#### WORK TO BE COMPLETED:
Would you retype the lines from the one that holds "The image size is (379, 426)." to the final line of the entries below, both ends included and exactly as written, but without pictures?

#### EXTRACTED MATERIAL:
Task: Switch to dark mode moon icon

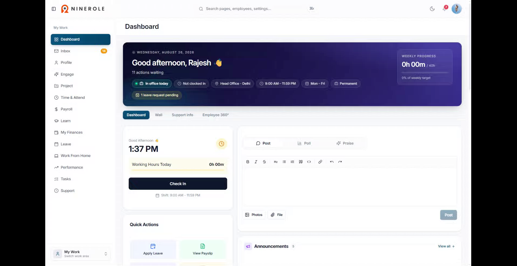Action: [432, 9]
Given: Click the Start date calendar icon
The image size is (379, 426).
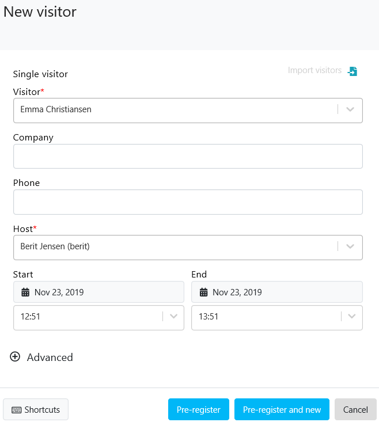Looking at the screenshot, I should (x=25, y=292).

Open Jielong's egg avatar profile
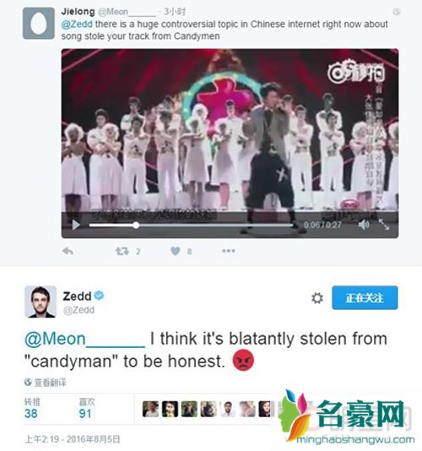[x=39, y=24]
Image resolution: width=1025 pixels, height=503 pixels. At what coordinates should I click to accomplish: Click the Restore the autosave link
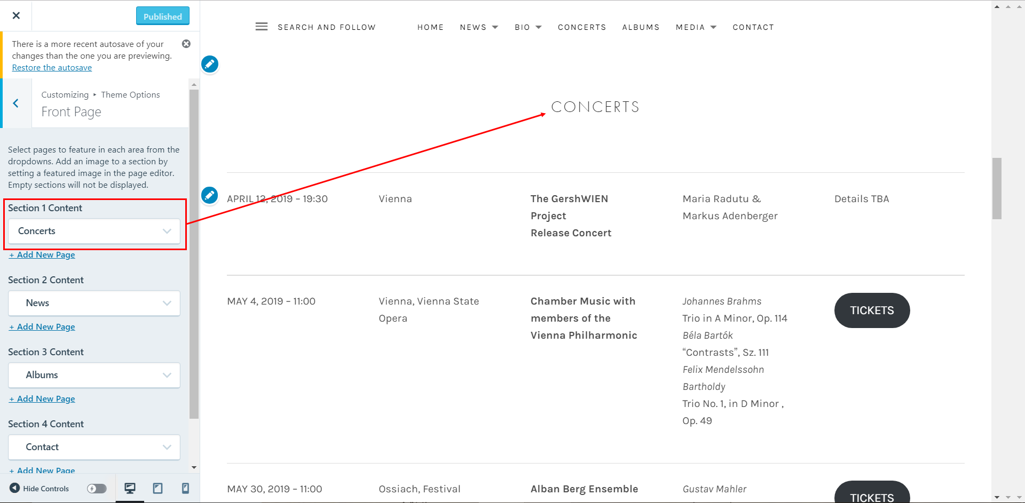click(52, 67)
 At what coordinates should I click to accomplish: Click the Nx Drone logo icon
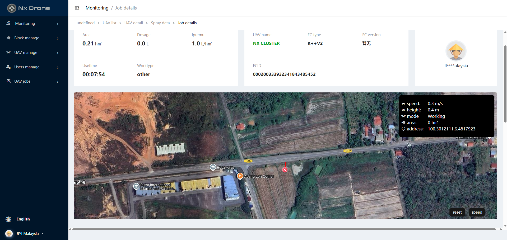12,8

#### EXERCISE OUTPUT:
The image size is (379, 426).
Looking at the screenshot, I should (x=25, y=292).

Open Jielong's egg avatar profile
[x=39, y=24]
Image resolution: width=1025 pixels, height=503 pixels. At what coordinates should I click to accomplish: Click the Restore the autosave link
click(52, 67)
 At what coordinates should I click to accomplish: Click the Nx Drone logo icon
12,8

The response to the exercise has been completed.